The dosages are like 2ml for 25 gals... and I've got a 5 gal tank! I'd need 0.4ml of the product, or less, for my 5 gal tank... how do I measure that? the dropper only has ml increments


----------



## PlantView (Feb 6, 2004)

martygreene said:


> The dosages are like 2ml for 25 gals... and I've got a 5 gal tank! I'd need 0.4ml of the product, or less, for my 5 gal tank... how do I measure that? the dropper only has ml increments


In order to dose 0.4 ml, you can make-up a small amount of 40 percent solution (2 parts product and 3 parts water), and then add 1.0 ml of that to your tank. Alternatively, make a 20 percent solution (1 part product and 4 parts water), and use 2.0 ml. Or a 10 percent solution (1 part product and 9 parts water), and use 4.0 ml.

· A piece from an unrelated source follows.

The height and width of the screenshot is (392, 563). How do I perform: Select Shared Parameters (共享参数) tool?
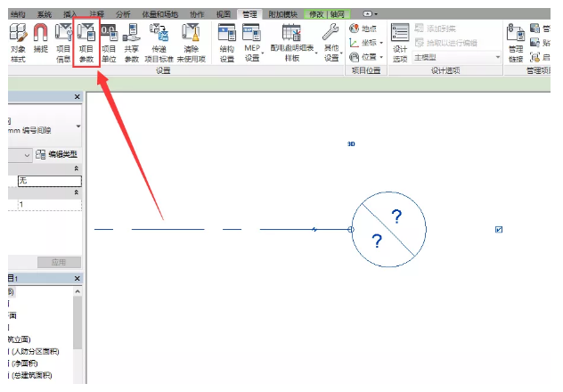(x=132, y=42)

Well, you get the idea. ;-)

Incidentally, when working with small amounts of liquid, the following, referring to the surface tension of fluids, is good advice.

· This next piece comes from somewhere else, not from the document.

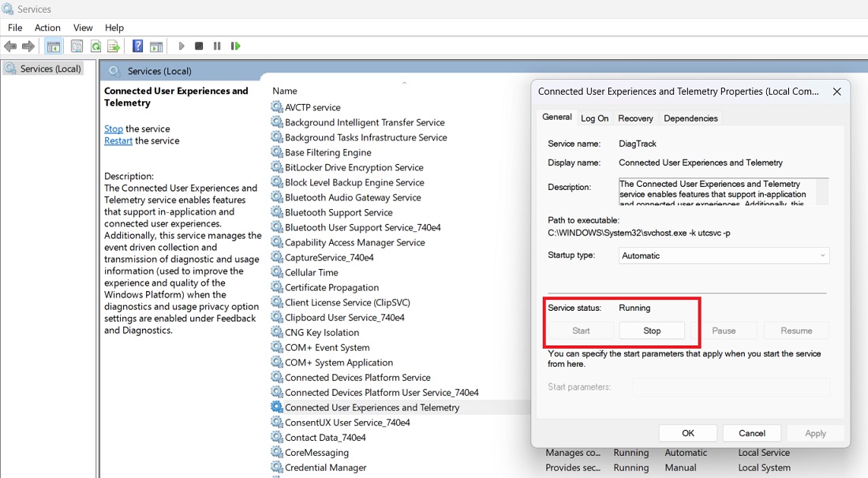Select the Properties icon in the toolbar
868x478 pixels.
(77, 46)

> When measuring a liquid in a glass graduate, hold it at eye level and pour the solution into it until the surface of the liquid reaches the correct mark. You will notice a curved surface on the top of the solution. This curved surface is called the "meniscus." The correct amount is indicated by the lower of two visible lines of the meniscus.


PlantView


----------



## martygreene (Apr 30, 2004)

Yeah, I'm familiar with meniscus.


----------



## Gcracker3000 (Apr 21, 2004)

If you look closely at the provided dropper, it has 1/4, 1/2, 3/4, and 1 mL lines.


----------



## martygreene (Apr 30, 2004)

I did, it only had 1, 2, 3, 4, and 5ml lines. Maybe they changed it?


----------



## Gcracker3000 (Apr 21, 2004)

Maybe you have a larger bottle than me. I only have 100 mL bottles.


----------



## Buck (Oct 13, 2002)

Check the rhyzome for cracks or splits... it is possible that the plant is damaged. I had a small anubia that did the exact same thing and when I finally decided to give up on it and removed it I noticed that the rhyzome was badly cracked breaking the path to the leaves. It was very hard to tell but mine I think could have actually been sliced. Many of the anubia's we get are from split rhyzomes of a larger plant. 
Anyway's, one by one the leaves melted for no apparent reason, especially since the plants only 2" away were thriving... :lol: 

Im not a fan of the lighting you got there either... 11 watt bulb has zippo for intensity. I been there , tried that on a little 5 gallon hex and would never try it again... I had better growth with a small anubia when I dumped that light and went with a 25 watt incandescent believe it or not. :wink:


----------



## martygreene (Apr 30, 2004)

I had an incandescent in there before, but was suggested I switch to the flourescent. I'm confused now.


----------



## Buck (Oct 13, 2002)

Im not _suggesting_ "incandescents" , I am merely saying that I had better growth with 1 - 25 watt over one 11 watt pc over my 5g. :wink: 

11 watt bulb is weak... even for such a small tank. Look at it this way, the plants dont know what size tank they are in. :?


----------



## compulsion (Mar 2, 2004)

when i had an iron deficiency, the leaves done the same as yours, when you touch them are they slimy and stink like crap?


----------



## martygreene (Apr 30, 2004)

They are slimy/disintegrate, but no smell.

I got SeaChem's Flourish, and am adding that to the tank now. It has a higher iron content, maybe it will help.


----------